━━ Given records
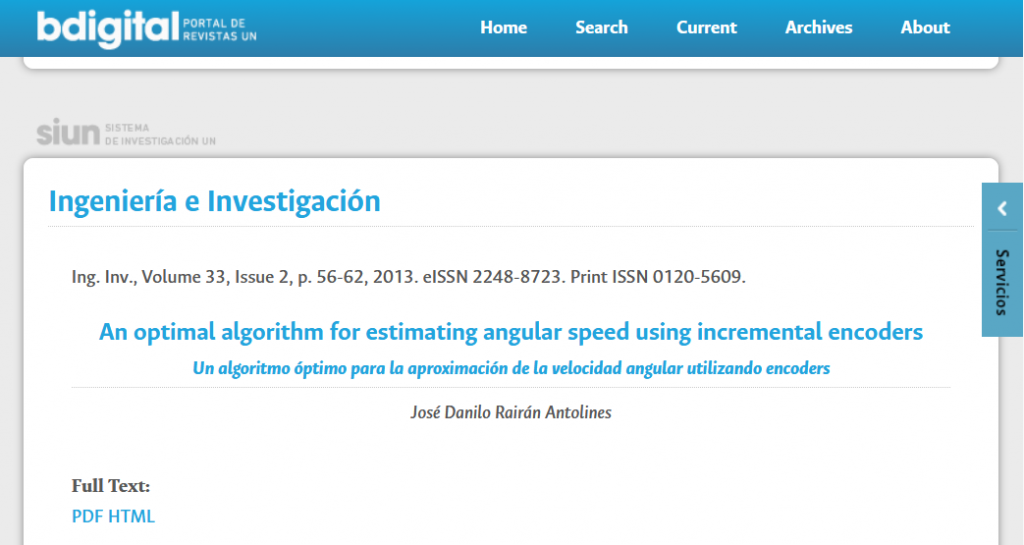The height and width of the screenshot is (545, 1024).
Task: Expand the side panel with chevron arrow
Action: click(x=1002, y=208)
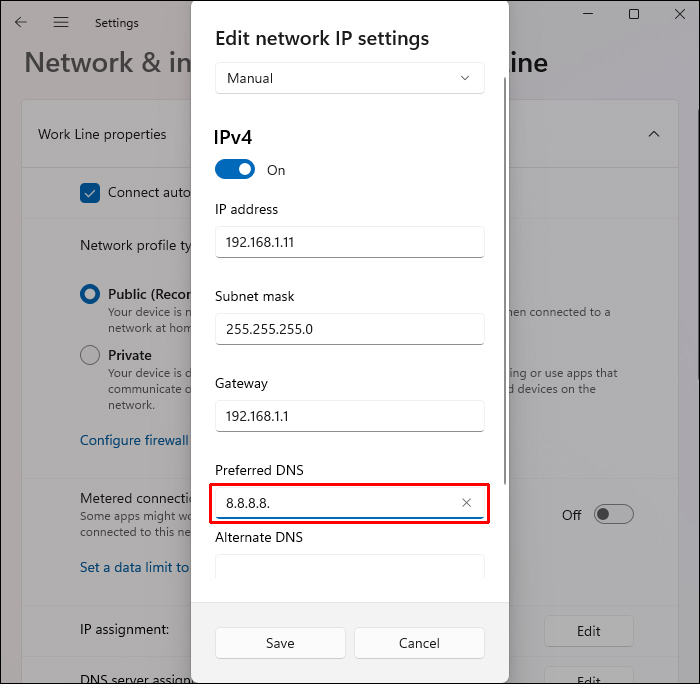Select the Private network profile radio
Image resolution: width=700 pixels, height=684 pixels.
(90, 355)
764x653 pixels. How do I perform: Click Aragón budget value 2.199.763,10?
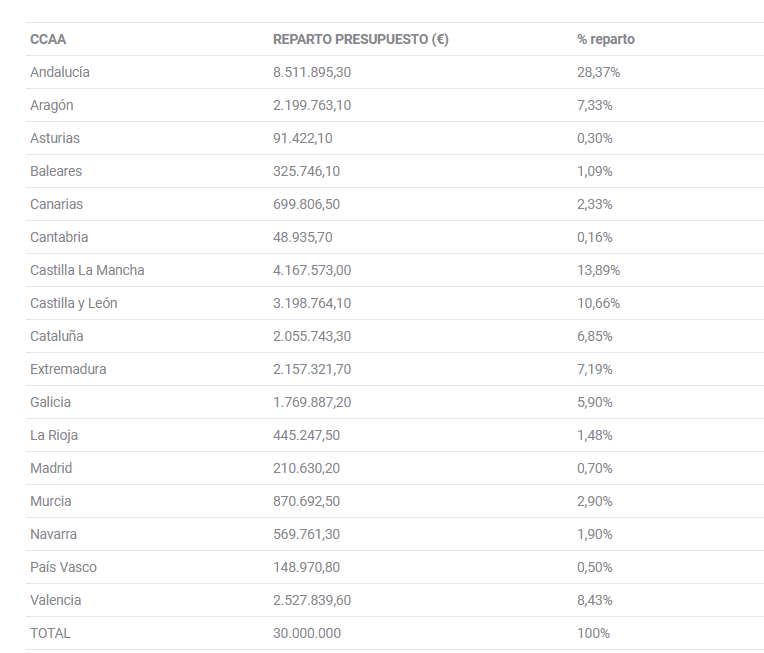coord(312,105)
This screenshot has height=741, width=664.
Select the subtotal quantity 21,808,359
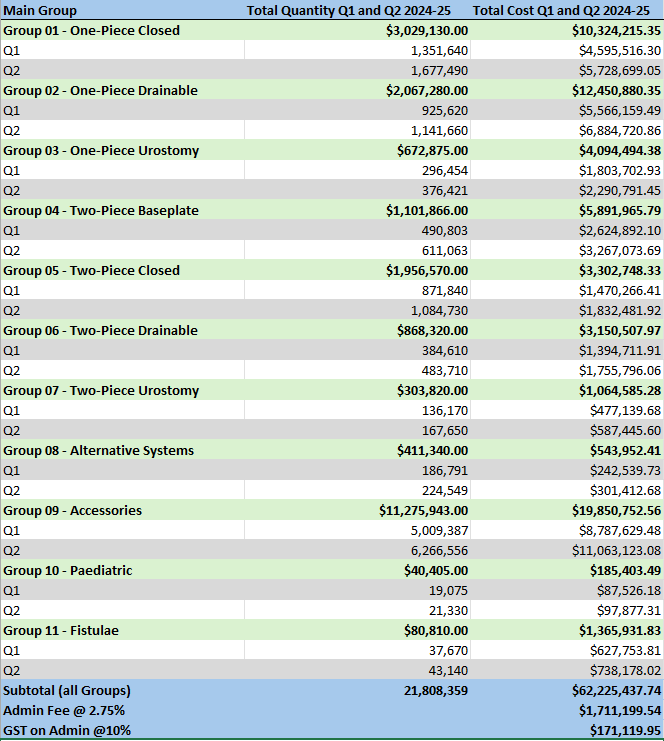click(x=436, y=690)
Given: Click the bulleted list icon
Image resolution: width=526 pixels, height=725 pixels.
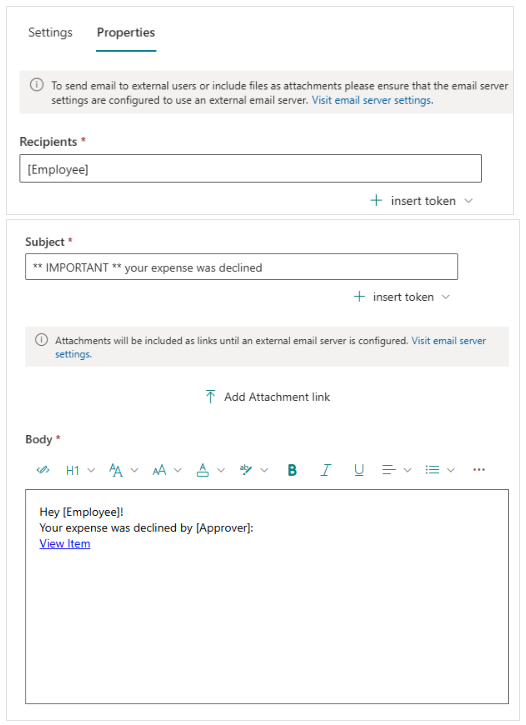Looking at the screenshot, I should pyautogui.click(x=432, y=470).
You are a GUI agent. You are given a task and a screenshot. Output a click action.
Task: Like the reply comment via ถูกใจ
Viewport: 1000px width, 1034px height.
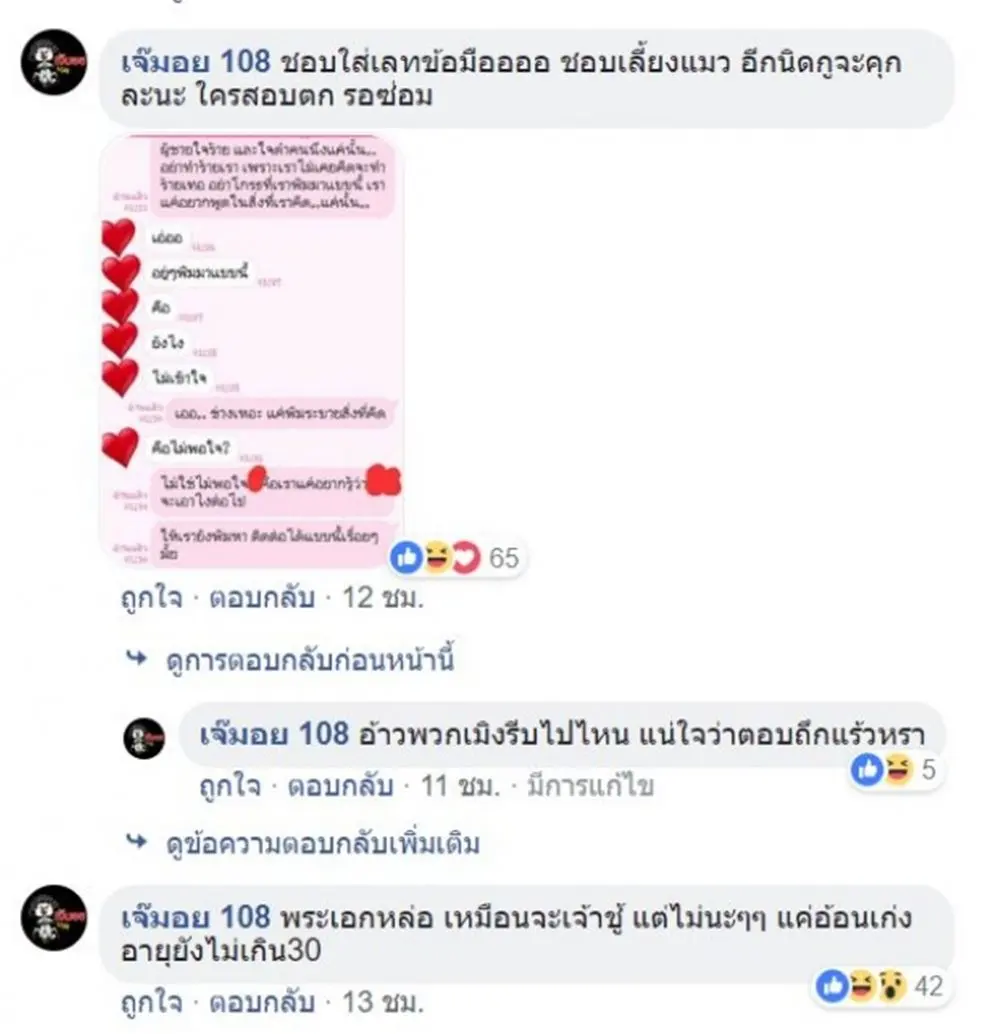click(230, 785)
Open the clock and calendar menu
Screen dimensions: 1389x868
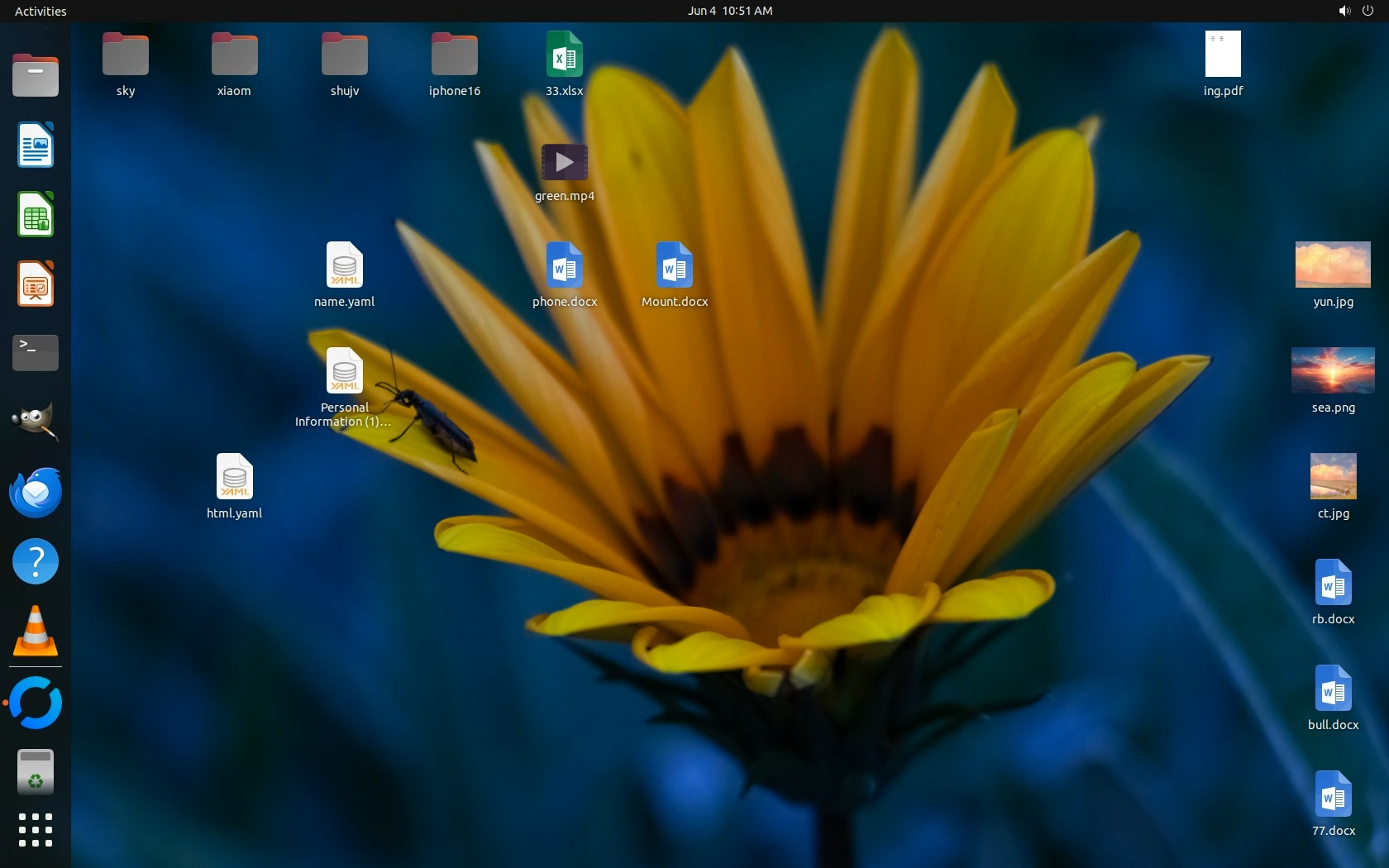(730, 11)
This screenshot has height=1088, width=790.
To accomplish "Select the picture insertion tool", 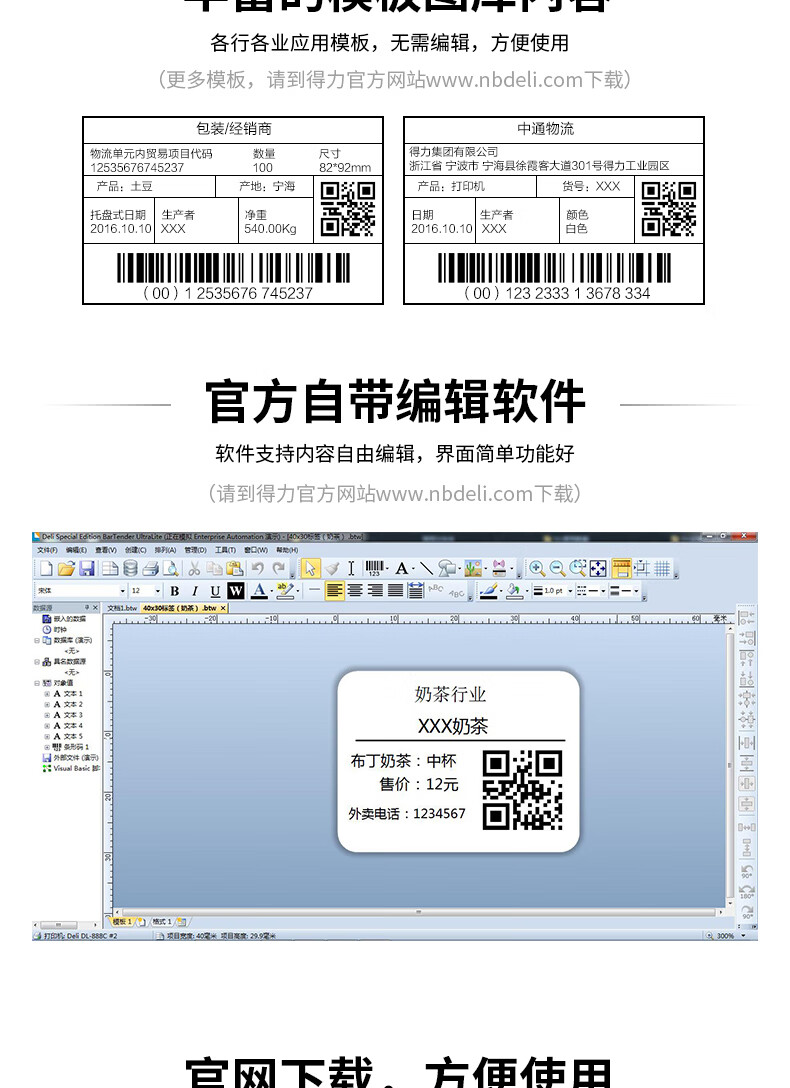I will 473,569.
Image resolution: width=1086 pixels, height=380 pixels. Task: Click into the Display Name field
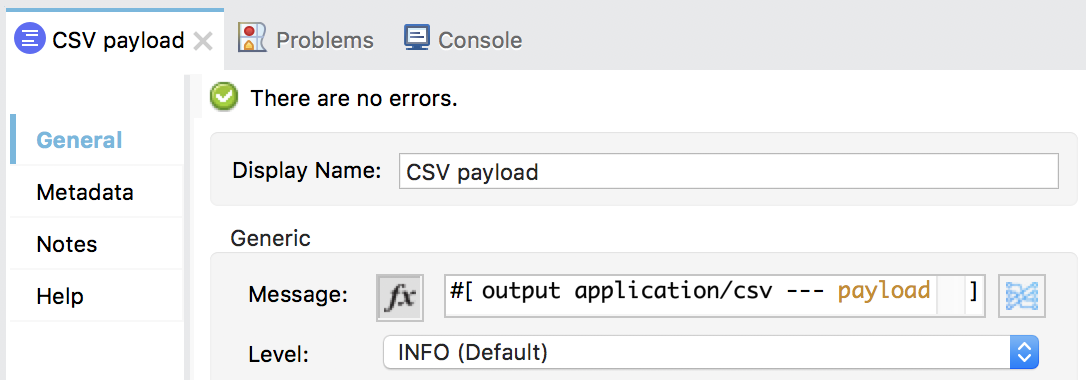[729, 171]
━━━━
## Exercise goal
Tally the lines above that contain "This"; give only the number.

## Task solution
2